* INSTRUCTIONS FOR THE TASK *
In the lines starting with the one that contains "Given: Expand the" and running through the one that contains "Looking at the", swap "toolbar" for "menu bar" and give only those lines back with nothing else changed.

+++ DATASET EXCERPTS

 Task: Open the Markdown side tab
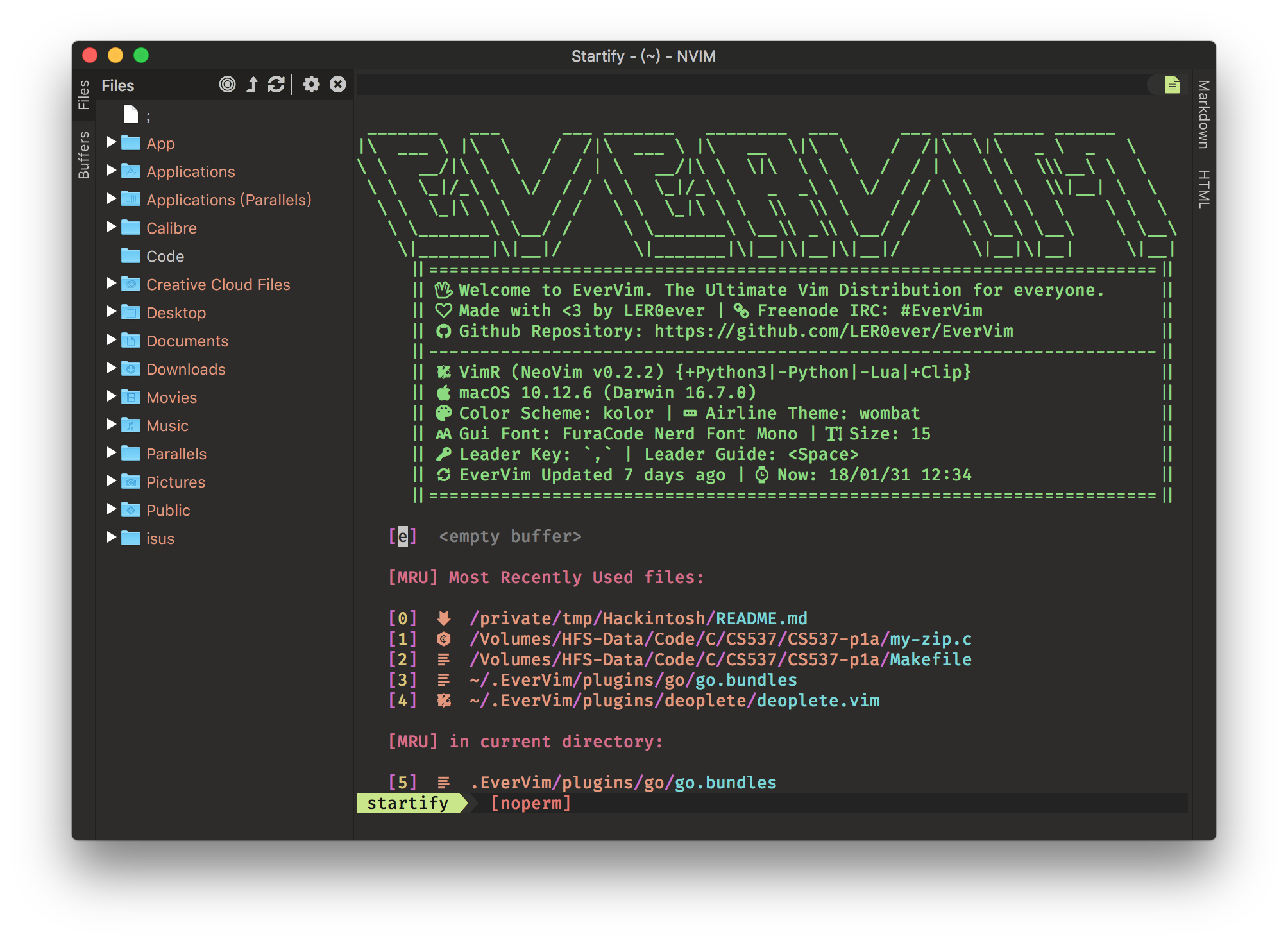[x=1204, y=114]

++++++
+++ DATASET EXCERPTS

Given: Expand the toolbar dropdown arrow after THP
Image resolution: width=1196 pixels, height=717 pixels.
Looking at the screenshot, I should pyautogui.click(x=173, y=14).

++++++
+++ DATASET EXCERPTS

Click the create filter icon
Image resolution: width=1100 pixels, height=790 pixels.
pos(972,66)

++++++

* OUTPUT BELOW *
Given: Expand the menu bar dropdown arrow after THP
Image resolution: width=1196 pixels, height=717 pixels.
Looking at the screenshot, I should pyautogui.click(x=173, y=14).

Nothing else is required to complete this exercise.